**Extract to read**
--- Begin ---
Hope for a Brighter Future: Star Trek Mission Chicago

Jasmine Mina of Chicago, IL at the Star Trek Mission Chicago convention in April of 2022.

Photo by Jasmine Mina

By Barb Barton

TNCP Community Writer

This is Part 2 about the Star Trek Mission Chicago convention held in April 2022 and focuses on the influence, Star Trek has had on the lives of several of its fans. A favorite at Star Trek conventions is the cast panels, where actors sit on the stage and share stories about their experiences. At the end of the discussions, audience members are given the opportunity to ask questions.

One of the most memorable events of Mission Chicago involved British actor David Ajala, who plays Cleveland Booker in Star Trek Discovery. Booker suffered the loss of his entire family and home planet and the show did an excellent job portraying the intense personal struggle he went through. During the final moments of the Discovery cast panel, an audience member stepped up to the microphone and then took a few moments to compose himself. He struggled to talk about the death of his best friend last fall and how difficult it had been for him. The young man directed his words to Ajala and said the actor’s performance and the way his loss was portrayed in the series helped him deal with his own grief. David Ajala jumped up from his chair, leaped off the stage, and wrapped his arms around the young man. There wasn’t a dry eye in the house. Not only does Star Trek inspire hope for a brighter future but it is also a beacon for those struggling with difficult life situations.
--- End ---
**Given request 1**
In the Star Trek Mission Chicago article, which character does David Ajala play in Star Trek Discovery?
**Given request 2**
Pick up the Star Trek Mission Chicago article from the point where it stops and keep writing.
None of the data is needed.

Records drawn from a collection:
--- Begin ---
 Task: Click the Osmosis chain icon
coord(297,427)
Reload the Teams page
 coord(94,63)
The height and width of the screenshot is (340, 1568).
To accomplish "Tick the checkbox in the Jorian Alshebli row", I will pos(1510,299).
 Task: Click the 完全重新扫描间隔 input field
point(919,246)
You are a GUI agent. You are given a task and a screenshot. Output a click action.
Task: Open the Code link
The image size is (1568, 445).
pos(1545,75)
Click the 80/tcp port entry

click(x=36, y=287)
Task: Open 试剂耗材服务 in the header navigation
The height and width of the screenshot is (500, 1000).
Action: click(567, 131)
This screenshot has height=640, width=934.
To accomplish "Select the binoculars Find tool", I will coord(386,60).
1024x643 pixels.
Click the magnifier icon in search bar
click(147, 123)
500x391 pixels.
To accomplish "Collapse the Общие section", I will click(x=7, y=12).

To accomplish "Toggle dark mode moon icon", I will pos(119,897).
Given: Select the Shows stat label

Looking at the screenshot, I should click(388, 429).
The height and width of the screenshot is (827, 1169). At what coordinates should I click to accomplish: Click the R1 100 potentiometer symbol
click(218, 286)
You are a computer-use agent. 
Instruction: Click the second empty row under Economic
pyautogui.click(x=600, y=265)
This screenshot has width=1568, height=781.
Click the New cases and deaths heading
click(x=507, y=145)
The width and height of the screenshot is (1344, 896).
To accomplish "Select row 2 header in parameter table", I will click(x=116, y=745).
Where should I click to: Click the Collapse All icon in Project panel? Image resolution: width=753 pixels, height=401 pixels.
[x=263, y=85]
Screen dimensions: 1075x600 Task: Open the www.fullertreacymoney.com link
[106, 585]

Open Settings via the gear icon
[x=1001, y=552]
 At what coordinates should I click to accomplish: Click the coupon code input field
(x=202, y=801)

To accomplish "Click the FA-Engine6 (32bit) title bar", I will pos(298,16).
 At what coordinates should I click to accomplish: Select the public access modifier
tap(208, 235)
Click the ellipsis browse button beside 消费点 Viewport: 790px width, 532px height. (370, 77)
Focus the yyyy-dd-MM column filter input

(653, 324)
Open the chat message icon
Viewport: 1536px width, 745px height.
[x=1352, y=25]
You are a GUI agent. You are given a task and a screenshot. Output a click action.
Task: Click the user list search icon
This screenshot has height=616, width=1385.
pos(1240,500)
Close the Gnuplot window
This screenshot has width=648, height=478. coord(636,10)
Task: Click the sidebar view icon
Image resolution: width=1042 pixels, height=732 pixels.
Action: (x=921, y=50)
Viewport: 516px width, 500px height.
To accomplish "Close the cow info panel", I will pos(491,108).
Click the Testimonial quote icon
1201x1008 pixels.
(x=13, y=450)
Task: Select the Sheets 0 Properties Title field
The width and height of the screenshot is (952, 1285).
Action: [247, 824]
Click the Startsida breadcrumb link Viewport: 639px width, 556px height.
--- End ---
**Task answer 1**
Cleveland Booker

**Task answer 2**
Neeraj Bharwaj lives in the Bay Area in California and has had a rather unique relationship with Star Trek. Neeraj’s grandfather was a professor of English and Eastern Literature at Slippery Rock University in Pennsylvania and used to trade poetry back and forth with Leonard Nimoy (Mr. Spock). Neeraj’s parents were involved in social protests regarding war and civil rights in State College and were inspired and deeply influenced by the ideals of Star Trek. When Neeraj was young, the only television program his parents would let him watch was The Next Generation because it had no violence, sex, or drugs. Little did they know what an impact Star Trek would have on their son.

Recently, Neeraj experienced an unthinkable traumatic event and entered the darkest time of his life. To get through his pain, he looks to Star Trek for comfort – a soothing balm for his soul, an anchor. He described Star Trek to me as “inspirational and hopeful,” and said, “It brings different cultures together and teaches forgiveness and acceptance.” Slowly but surely, he is finding his way out of the darkness by embracing this hope.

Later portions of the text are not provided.